4. Create a n-dimensional matrix v_out full of zeros.

5. Create a for loop that iterates over the time:

   5.1. Creates a temperatures vector

   octave T = Temp(:,:,t);

   5.2. Calculates the Mosquito Birth

   $$ mos $$

   • Inputs:
     • T

   • File associated: mosq_birth.m

   • Comments:

     • TODO: This equation is not present in the supplementary material.

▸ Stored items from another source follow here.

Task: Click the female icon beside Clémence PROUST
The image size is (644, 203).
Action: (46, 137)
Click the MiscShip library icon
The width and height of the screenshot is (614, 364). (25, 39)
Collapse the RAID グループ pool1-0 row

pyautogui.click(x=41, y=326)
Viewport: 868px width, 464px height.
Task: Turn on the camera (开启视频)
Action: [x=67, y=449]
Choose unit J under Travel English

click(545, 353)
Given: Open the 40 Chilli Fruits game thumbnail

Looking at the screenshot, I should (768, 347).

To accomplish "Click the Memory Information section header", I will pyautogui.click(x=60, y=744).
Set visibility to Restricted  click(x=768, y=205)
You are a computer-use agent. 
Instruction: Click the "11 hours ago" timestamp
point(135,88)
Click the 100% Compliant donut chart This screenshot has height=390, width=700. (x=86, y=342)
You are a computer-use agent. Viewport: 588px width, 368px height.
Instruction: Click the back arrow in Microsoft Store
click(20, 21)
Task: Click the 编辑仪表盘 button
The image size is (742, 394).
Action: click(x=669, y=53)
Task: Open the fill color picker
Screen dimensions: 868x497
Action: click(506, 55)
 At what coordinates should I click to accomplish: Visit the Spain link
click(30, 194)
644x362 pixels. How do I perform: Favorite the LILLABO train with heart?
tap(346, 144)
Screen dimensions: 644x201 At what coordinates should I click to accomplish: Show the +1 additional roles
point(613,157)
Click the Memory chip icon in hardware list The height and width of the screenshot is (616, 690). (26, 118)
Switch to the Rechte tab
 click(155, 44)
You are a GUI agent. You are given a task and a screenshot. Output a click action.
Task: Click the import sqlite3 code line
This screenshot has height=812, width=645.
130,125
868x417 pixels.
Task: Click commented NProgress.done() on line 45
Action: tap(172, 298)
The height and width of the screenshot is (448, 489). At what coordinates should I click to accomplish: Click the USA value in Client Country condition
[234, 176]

   octave T = Temp(:,:,t);

   5.3. Calculates the Mosquito development j

   • Inputs:
     • T
   • File associated: mosq_dev_j.m
   • Comments:
     • TODO: This equation is not present in the suplement material.

   octave dev_j = mosq_dev_j(T);

   5.4. Calculates the Mosquito development i

   • Inputs:
     • T
   • File associated: mosq_dev_i.m
   • Comments:
     • TODO: This equation is not present in the suplement material.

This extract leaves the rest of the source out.